The EQE: External quantum efficiency measurements were carried out using Oriel Instruments QEPVSI-b system with a Xenon arc lamp (Newport 300 W, 66902) chopped at 35.5 Hz and a monochromatic instrument (Newport Cornerstone 260)[38].
Scanning electron microscopy: SEM images (top view and cross-section) were measured by Hitachi S-4100 at 5 kV.
In-situ GIWAXS: In situ grazing incidence wide-angle X-ray scattering measurements were performed at KMC-2 beamline[39] at the synchrotron source BESSY II at Helmholtz-Zentrum Berlin (HZB) berlin Germany. Incident angle was fixed at 2 deg. The photon energy of the source is 8048 eV.

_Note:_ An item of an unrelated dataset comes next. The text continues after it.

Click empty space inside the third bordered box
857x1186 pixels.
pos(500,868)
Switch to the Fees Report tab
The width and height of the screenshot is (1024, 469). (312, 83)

Small angle X-ray scattering:
The SAXS data were taken using synchrotron radiation at the four crystal monochromator beamline in the laboratory of PTB (Physikalisch-Technische Bundesanstalt) at BESSYII[1]. The two-dimensional scattering images were collected by a windowless Dectris 1M PILATUS2 in-vacuum hybrid-pixel detector. The samples were measured at a distance of 0.8 m at photon energy of 10 keV. To ensure a sample-sensitive measurement the solutions were measured with an exposure time of 600 s with two repetitions. Due to the low transmittance of the lead containing precursor solutions, especially thin (0.1 mm), rectangular borosilicate cuvettes purchased from CM Scientific, UK were used.
For data reduction as well as for the radial averaging to the 1D scattering pattern the BerSAS software was used, programmed by Uwe Keiderling.
Rheology of perovskite ink:
Dynamic viscosity was measured with an Automated Micro Viscometer (AMVn) from Anton Paar. A cleaned capillary (∅ = 1.6 mm) was filled under ambient conditions with a stainless steel ball (𝜌 = 7.62 g/cm³; ∅ = 1.5 mm) and the sample solution. The capillary was set to an angle of 70° with respect to the horizon and each measurement was carried out with four repetitions at 20 °C. Wettability measurements were performed with a KRÜSS Drop Shape Analyzer at ambient conditions. Total surface tension was measured by the pendant drop method. The contact angle on a PTFE surface was measured by the static sessile drop method and dispersive and polar part were calculated from it according to OWRK theory. Contact angles on other substrates were measured by the static sessile drop method as well.